- Bee, W.A. ("Buzzer")
- Biographies and personal histories, WWII operations
- RAN Ships
- HMAS Perth I
- September 1987 edition of the Naval Historical Review (all rights reserved)
We remained huddled together on the upper platform for a few hours while the destroyer patrolled seemingly aimlessly back and forth across the approaches to the Strait, sometimes going close to the scene of our earlier action. It made one feel better to see some of the evidence of damage that we can credit having inflicted on the enemy for there were a number of sunken ships including what appeared to be an aircraft tender, lying at various depths of submersion. A Jap sailor with a smattering of English was heard to remark that we must have been a battleship. That pleased us too. During this time we were continually being counted; somehow the Japs never seem to get a head count or ‘tenko’ as they call it, correct the first time and sometimes it takes three or four attempts to get it right.
About mid afternoon we dropped anchor off the town or Merak near some transports which we observed to be unloading supplies onto barges. It was not long before our destroyer’s boats were lowered into the water and the first party, of which I was one, was led away to the ship’s side. I literally tumbled into the bottom of the boat after which I somehow managed to drag myself onto a thwart. With the boat loaded, a Jap sailor on the tiller and another one sitting next to him as guard, we were ordered to take up oars and row ourselves in the direction of one of the transport vessels.

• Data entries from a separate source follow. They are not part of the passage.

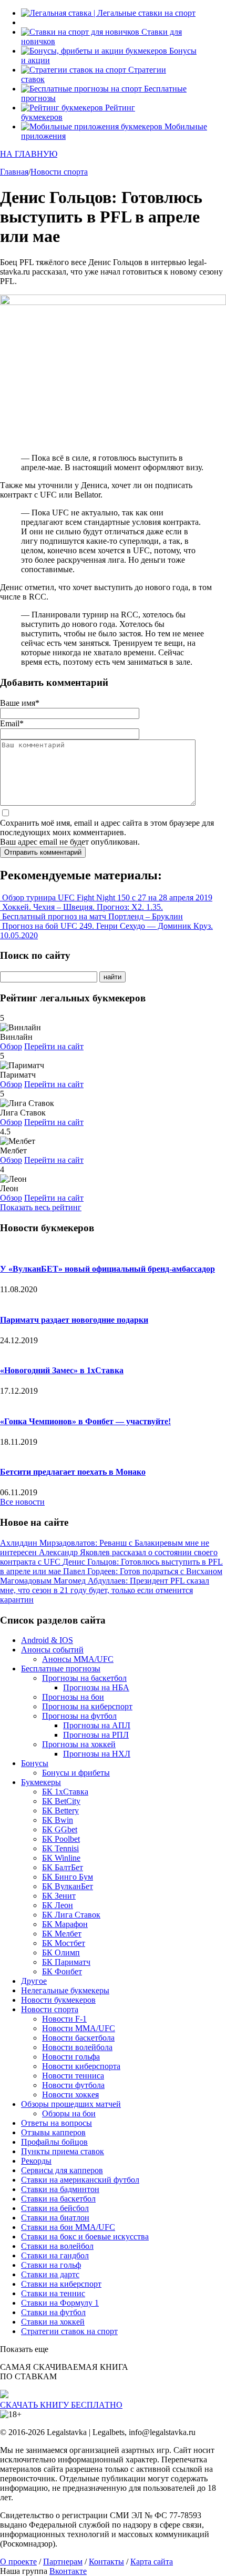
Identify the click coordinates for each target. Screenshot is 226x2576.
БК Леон (57, 1905)
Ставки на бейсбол (55, 2208)
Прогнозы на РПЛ (96, 1734)
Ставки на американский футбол (80, 2179)
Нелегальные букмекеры (65, 1990)
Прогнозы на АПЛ (96, 1725)
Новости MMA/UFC (78, 2028)
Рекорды (36, 2160)
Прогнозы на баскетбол (84, 1678)
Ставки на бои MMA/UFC (68, 2227)
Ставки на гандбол (55, 2255)
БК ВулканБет (67, 1886)
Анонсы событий (52, 1649)
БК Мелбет (61, 1933)
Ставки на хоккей (53, 2321)
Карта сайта (151, 2561)
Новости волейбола (77, 2047)
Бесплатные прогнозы (60, 1668)
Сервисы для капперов (62, 2170)
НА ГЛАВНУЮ (28, 153)
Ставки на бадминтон (60, 2189)
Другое (34, 1980)
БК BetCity (61, 1801)
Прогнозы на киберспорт (87, 1706)
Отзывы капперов (53, 2132)
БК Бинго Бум (67, 1876)
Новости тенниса (73, 2075)
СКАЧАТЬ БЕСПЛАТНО (61, 2404)
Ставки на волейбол (57, 2246)
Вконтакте (68, 2571)
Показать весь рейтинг (40, 1207)
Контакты (106, 2561)
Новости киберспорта (81, 2066)
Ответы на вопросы (56, 2122)
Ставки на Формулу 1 (60, 2302)
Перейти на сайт (54, 1046)
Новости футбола (73, 2085)
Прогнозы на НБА (96, 1687)
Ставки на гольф (51, 2264)
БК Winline (61, 1857)
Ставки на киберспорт (61, 2283)
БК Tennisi (60, 1848)
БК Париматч (66, 1962)
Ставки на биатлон (55, 2217)
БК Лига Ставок (71, 1914)
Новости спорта (49, 2009)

Tired and fatigued as we were, rowing a boat was no easy matter, nevertheless we made it drawing up alongside the companion ladder of a vessel which bore the name Somedong Maru. Our arrival was accompanied by much shouting, waving of hands and brandishing of weapons. At first it appeared as though we had picked the wrong vessel but the Jap Navy remained resolute and so our transhipment was allowed to proceed. With wry grins and unintelligible utterances we then parted company with our Navy hosts for all time. Thanks to the assistance of my mates, I managed to climb the ladder and onto the deck where we were counted once again and then pushed and prodded towards our new quarters in the forward hold. Anyone ignoring the order for ‘speedo- speedo’ or loitering for any reason at all, was helped on the way with a bash from a rifle butt. This was our introduction to the hospitality of the Imperial Japanese Army under whose dubious care we were to remain for the next three and a half years.